L'omicidio con il fuoco simbolizza la giustizia divina, la purificazione. E' uno strumento di punizione di morte. Nel Medioevo il fuoco è stato uno strumento di morte nei confronti delle donne considerate streghe al servizio del diavolo. Il maschio si difende dalla donna condannandola al rogo per negarle il diritto di parola e l'indipendenza.

L'omicidio con l'acido è simbolo di vendetta e sfigura il corpo della donna per renderlo irriconoscibile. E' un'aggressione alla bellezza, all'estetica, al corpo: l'acido produce delle stigmate che costringono la vittima a sentirsi invalidata e alienata. Per l'uomo è un perverso desiderio di possesso.

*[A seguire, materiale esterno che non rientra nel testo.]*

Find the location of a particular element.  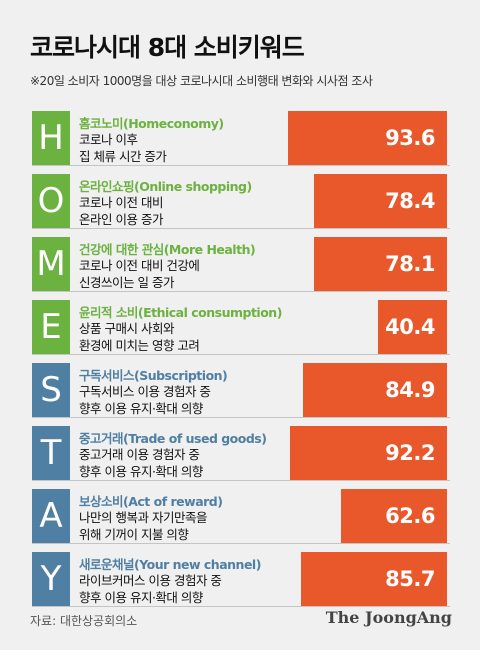

bar-value-label: 62.6 is located at coordinates (410, 516).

L'omicidio con veleno (veneficio) si coniuga con quello dell'acido. Sono due procedure che sfuggono all'appariscenza, sono armi subdole, silenziose e insinuanti. Molti casi di avvelenamento sono politici o economici. La scoperta dell'arsenico rivoluzionò la pratica del veneficio facendola diventare più "efficace" e "sicura". Nell'epoca attuale i veleni a disposizione sono molteplici e difficili da rilevare. Il 'veneficio individuale' serve per sbarazzarsi dei rivali. Il veleno di uso 'domestico' è semplice da trovare, ma è anche facile da identificare e da riconoscere.